* Material provided:
================
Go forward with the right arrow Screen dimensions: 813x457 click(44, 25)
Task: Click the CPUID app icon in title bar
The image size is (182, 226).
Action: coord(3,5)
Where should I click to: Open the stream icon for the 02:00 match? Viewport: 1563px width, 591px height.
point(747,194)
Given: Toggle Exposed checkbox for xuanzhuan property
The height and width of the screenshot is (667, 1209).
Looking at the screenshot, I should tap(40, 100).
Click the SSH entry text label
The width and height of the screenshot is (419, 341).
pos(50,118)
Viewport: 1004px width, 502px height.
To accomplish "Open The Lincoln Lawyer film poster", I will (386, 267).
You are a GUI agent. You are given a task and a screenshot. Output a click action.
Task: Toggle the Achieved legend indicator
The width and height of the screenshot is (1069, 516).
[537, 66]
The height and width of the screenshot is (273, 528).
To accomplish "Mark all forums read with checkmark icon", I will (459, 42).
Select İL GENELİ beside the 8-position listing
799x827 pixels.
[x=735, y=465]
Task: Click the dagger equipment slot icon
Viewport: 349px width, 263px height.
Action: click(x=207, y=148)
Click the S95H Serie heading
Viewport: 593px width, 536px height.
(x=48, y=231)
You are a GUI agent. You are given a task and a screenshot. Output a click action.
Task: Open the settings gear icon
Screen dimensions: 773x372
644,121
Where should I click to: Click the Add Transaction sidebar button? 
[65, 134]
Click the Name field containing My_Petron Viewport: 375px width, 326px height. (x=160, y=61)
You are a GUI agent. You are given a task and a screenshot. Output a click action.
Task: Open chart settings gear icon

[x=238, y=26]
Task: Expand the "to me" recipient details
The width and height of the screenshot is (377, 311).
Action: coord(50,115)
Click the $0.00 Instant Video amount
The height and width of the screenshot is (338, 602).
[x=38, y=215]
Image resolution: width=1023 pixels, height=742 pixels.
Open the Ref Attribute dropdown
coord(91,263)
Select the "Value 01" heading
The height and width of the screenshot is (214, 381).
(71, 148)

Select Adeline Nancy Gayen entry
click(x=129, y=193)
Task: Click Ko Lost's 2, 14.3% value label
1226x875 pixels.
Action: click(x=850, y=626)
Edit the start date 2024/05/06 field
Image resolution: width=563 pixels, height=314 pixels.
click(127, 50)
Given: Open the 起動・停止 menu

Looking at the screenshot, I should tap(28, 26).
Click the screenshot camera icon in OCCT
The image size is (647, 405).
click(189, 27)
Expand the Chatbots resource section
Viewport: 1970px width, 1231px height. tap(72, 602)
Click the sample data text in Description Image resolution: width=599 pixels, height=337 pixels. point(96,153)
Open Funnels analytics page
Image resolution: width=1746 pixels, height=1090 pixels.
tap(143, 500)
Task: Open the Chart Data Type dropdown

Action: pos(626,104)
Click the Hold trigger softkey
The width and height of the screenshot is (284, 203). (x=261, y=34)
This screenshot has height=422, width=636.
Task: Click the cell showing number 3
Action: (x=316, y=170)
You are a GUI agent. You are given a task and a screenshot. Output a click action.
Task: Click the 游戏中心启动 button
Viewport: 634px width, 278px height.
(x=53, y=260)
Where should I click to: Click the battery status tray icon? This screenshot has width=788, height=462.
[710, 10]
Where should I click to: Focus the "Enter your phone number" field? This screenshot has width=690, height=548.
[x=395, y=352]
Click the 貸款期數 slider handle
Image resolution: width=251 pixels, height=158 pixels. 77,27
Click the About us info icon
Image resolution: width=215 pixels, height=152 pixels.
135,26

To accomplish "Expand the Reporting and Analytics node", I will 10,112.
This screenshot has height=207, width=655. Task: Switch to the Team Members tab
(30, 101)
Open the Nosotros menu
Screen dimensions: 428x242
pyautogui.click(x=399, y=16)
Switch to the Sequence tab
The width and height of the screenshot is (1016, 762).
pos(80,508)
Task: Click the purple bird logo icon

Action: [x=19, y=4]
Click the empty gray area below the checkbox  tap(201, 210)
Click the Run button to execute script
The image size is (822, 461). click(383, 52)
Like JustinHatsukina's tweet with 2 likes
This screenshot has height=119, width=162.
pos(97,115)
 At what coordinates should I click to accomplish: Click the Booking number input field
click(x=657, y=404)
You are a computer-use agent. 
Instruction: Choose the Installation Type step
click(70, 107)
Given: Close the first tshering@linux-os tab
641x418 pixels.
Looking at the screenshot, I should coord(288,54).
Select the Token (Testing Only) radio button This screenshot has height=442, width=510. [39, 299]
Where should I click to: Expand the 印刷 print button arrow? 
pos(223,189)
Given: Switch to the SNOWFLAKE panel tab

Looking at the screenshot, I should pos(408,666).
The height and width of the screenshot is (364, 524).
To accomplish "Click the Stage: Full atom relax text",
================
* Prompt: Rewrite the lines above as a Markdown table with the columns Row and Line. Number the rows in order and omit blank lines.

* Result:
| Row | Line |
|---|---|
| 1 | Go forward with the right arrow Screen dimensions: 813x457 click(44, 25) |
| 2 | Task: Click the CPUID app icon in title bar |
| 3 | The image size is (182, 226). |
| 4 | Action: coord(3,5) |
| 5 | Where should I click to: Open the stream icon for the 02:00 match? Viewport: 1563px width, 591px height. |
| 6 | point(747,194) |
| 7 | Given: Toggle Exposed checkbox for xuanzhuan property |
| 8 | The height and width of the screenshot is (667, 1209). |
| 9 | Looking at the screenshot, I should tap(40, 100). |
| 10 | Click the SSH entry text label |
| 11 | The width and height of the screenshot is (419, 341). |
| 12 | pos(50,118) |
| 13 | Viewport: 1004px width, 502px height. |
| 14 | To accomplish "Open The Lincoln Lawyer film poster", I will (386, 267). |
| 15 | You are a GUI agent. You are given a task and a screenshot. Output a click action. |
| 16 | Task: Toggle the Achieved legend indicator |
| 17 | The width and height of the screenshot is (1069, 516). |
| 18 | [537, 66] |
| 19 | The height and width of the screenshot is (273, 528). |
| 20 | To accomplish "Mark all forums read with checkmark icon", I will (459, 42). |
| 21 | Select İL GENELİ beside the 8-position listing |
| 22 | 799x827 pixels. |
| 23 | [x=735, y=465] |
| 24 | Task: Click the dagger equipment slot icon |
| 25 | Viewport: 349px width, 263px height. |
| 26 | Action: click(x=207, y=148) |
| 27 | Click the S95H Serie heading |
| 28 | Viewport: 593px width, 536px height. |
| 29 | (x=48, y=231) |
| 30 | You are a GUI agent. You are given a task and a screenshot. Output a click action. |
| 31 | Task: Open the settings gear icon |
| 32 | Screen dimensions: 773x372 |
| 33 | 644,121 |
| 34 | Where should I click to: Click the Add Transaction sidebar button?  |
| 35 | [65, 134] |
| 36 | Click the Name field containing My_Petron Viewport: 375px width, 326px height. (x=160, y=61) |
| 37 | You are a GUI agent. You are given a task and a screenshot. Output a click action. |
| 38 | Task: Open chart settings gear icon |
| 39 | [x=238, y=26] |
| 40 | Task: Expand the "to me" recipient details |
| 41 | The width and height of the screenshot is (377, 311). |
| 42 | Action: coord(50,115) |
| 43 | Click the $0.00 Instant Video amount |
| 44 | The height and width of the screenshot is (338, 602). |
| 45 | [x=38, y=215] |
| 46 | Image resolution: width=1023 pixels, height=742 pixels. |
| 47 | Open the Ref Attribute dropdown |
| 48 | coord(91,263) |
| 49 | Select the "Value 01" heading |
| 50 | The height and width of the screenshot is (214, 381). |
| 51 | (71, 148) |
| 52 | Select Adeline Nancy Gayen entry |
| 53 | click(x=129, y=193) |
| 54 | Task: Click Ko Lost's 2, 14.3% value label |
| 55 | 1226x875 pixels. |
| 56 | Action: click(x=850, y=626) |
| 57 | Edit the start date 2024/05/06 field |
| 58 | Image resolution: width=563 pixels, height=314 pixels. |
| 59 | click(127, 50) |
| 60 | Given: Open the 起動・停止 menu |
| 61 | Looking at the screenshot, I should tap(28, 26). |
| 62 | Click the screenshot camera icon in OCCT |
| 63 | The image size is (647, 405). |
| 64 | click(189, 27) |
| 65 | Expand the Chatbots resource section |
| 66 | Viewport: 1970px width, 1231px height. tap(72, 602) |
| 67 | Click the sample data text in Description Image resolution: width=599 pixels, height=337 pixels. point(96,153) |
| 68 | Open Funnels analytics page |
| 69 | Image resolution: width=1746 pixels, height=1090 pixels. |
| 70 | tap(143, 500) |
| 71 | Task: Open the Chart Data Type dropdown |
| 72 | Action: pos(626,104) |
| 73 | Click the Hold trigger softkey |
| 74 | The width and height of the screenshot is (284, 203). (x=261, y=34) |
| 75 | This screenshot has height=422, width=636. |
| 76 | Task: Click the cell showing number 3 |
| 77 | Action: (x=316, y=170) |
| 78 | You are a GUI agent. You are given a task and a screenshot. Output a click action. |
| 79 | Task: Click the 游戏中心启动 button |
| 80 | Viewport: 634px width, 278px height. |
| 81 | (x=53, y=260) |
| 82 | Where should I click to: Click the battery status tray icon? This screenshot has width=788, height=462. |
| 83 | [710, 10] |
| 84 | Where should I click to: Focus the "Enter your phone number" field? This screenshot has width=690, height=548. |
| 85 | [x=395, y=352] |
| 86 | Click the 貸款期數 slider handle |
| 87 | Image resolution: width=251 pixels, height=158 pixels. 77,27 |
| 88 | Click the About us info icon |
| 89 | Image resolution: width=215 pixels, height=152 pixels. |
| 90 | 135,26 |
| 91 | To accomplish "Expand the Reporting and Analytics node", I will 10,112. |
| 92 | This screenshot has height=207, width=655. Task: Switch to the Team Members tab |
| 93 | (30, 101) |
| 94 | Open the Nosotros menu |
| 95 | Screen dimensions: 428x242 |
| 96 | pyautogui.click(x=399, y=16) |
| 97 | Switch to the Sequence tab |
| 98 | The width and height of the screenshot is (1016, 762). |
| 99 | pos(80,508) |
| 100 | Task: Click the purple bird logo icon |
| 101 | Action: [x=19, y=4] |
| 102 | Click the empty gray area below the checkbox  tap(201, 210) |
| 103 | Click the Run button to execute script |
| 104 | The image size is (822, 461). click(383, 52) |
| 105 | Like JustinHatsukina's tweet with 2 likes |
| 106 | This screenshot has height=119, width=162. |
| 107 | pos(97,115) |
| 108 |  At what coordinates should I click to accomplish: Click the Booking number input field |
| 109 | click(x=657, y=404) |
| 110 | You are a computer-use agent.  |
| 111 | Instruction: Choose the Installation Type step |
| 112 | click(70, 107) |
| 113 | Given: Close the first tshering@linux-os tab |
| 114 | 641x418 pixels. |
| 115 | Looking at the screenshot, I should coord(288,54). |
| 116 | Select the Token (Testing Only) radio button This screenshot has height=442, width=510. [39, 299] |
| 117 | Where should I click to: Expand the 印刷 print button arrow?  |
| 118 | pos(223,189) |
| 119 | Given: Switch to the SNOWFLAKE panel tab |
| 120 | Looking at the screenshot, I should pos(408,666). |
| 121 | The height and width of the screenshot is (364, 524). |
| 122 | To accomplish "Click the Stage: Full atom relax text", |